Exercise
Tally the lines of the material that carry the word "screenshot". Give no more than the number.

________________________________________

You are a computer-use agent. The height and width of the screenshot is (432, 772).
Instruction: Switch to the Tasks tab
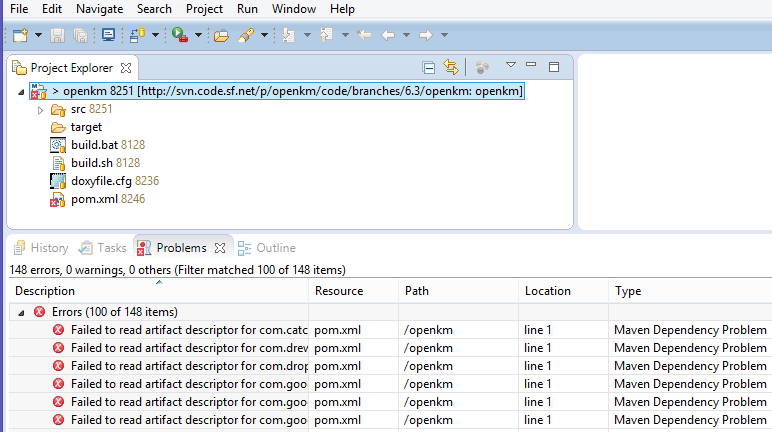(103, 248)
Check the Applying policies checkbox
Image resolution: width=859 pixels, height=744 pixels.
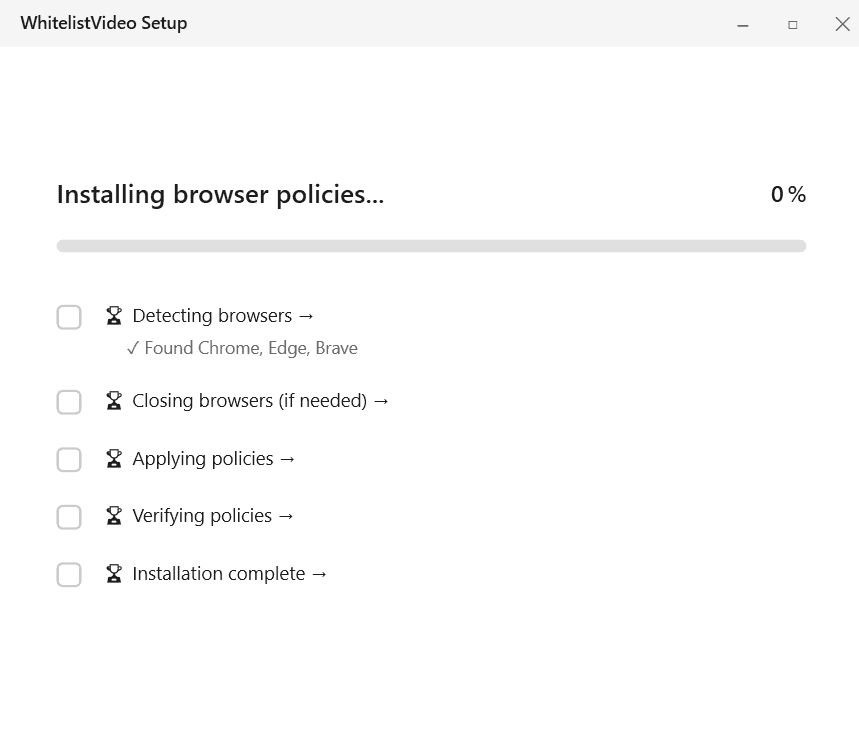tap(69, 459)
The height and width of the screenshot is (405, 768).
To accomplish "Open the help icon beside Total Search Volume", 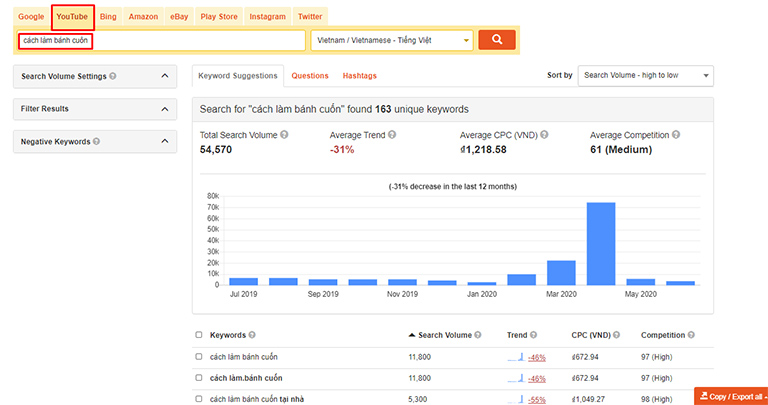I will pyautogui.click(x=284, y=135).

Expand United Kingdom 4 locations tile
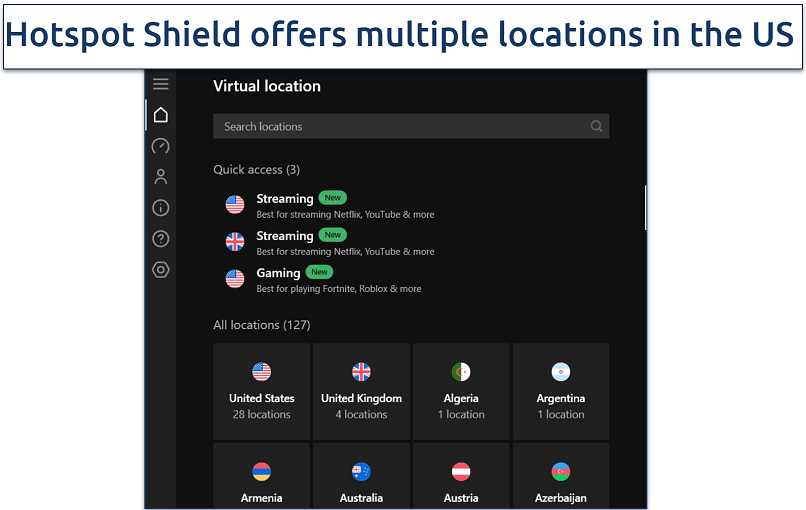[x=361, y=392]
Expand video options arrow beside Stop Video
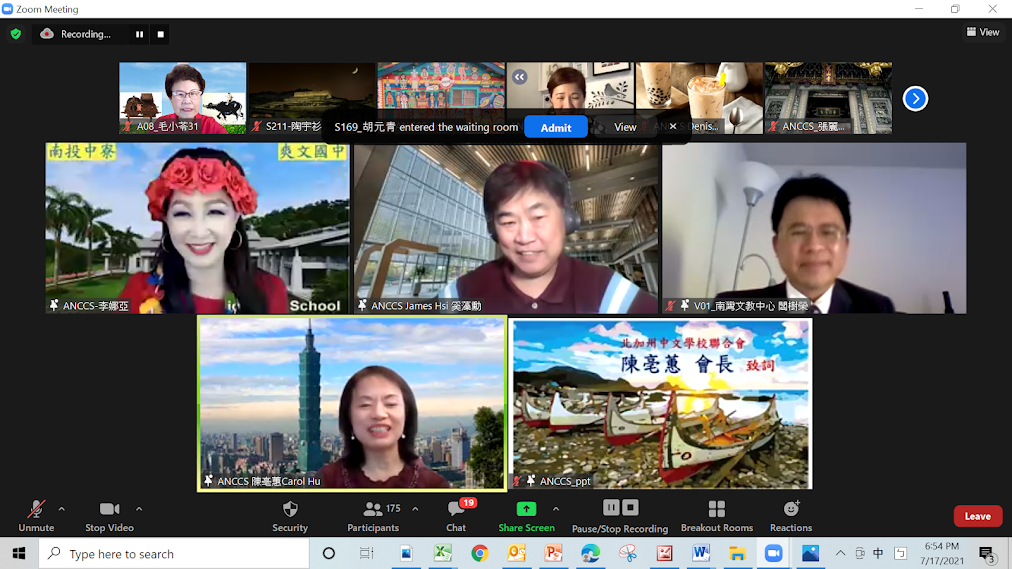The image size is (1012, 569). click(139, 509)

________________________________________

Solution below
2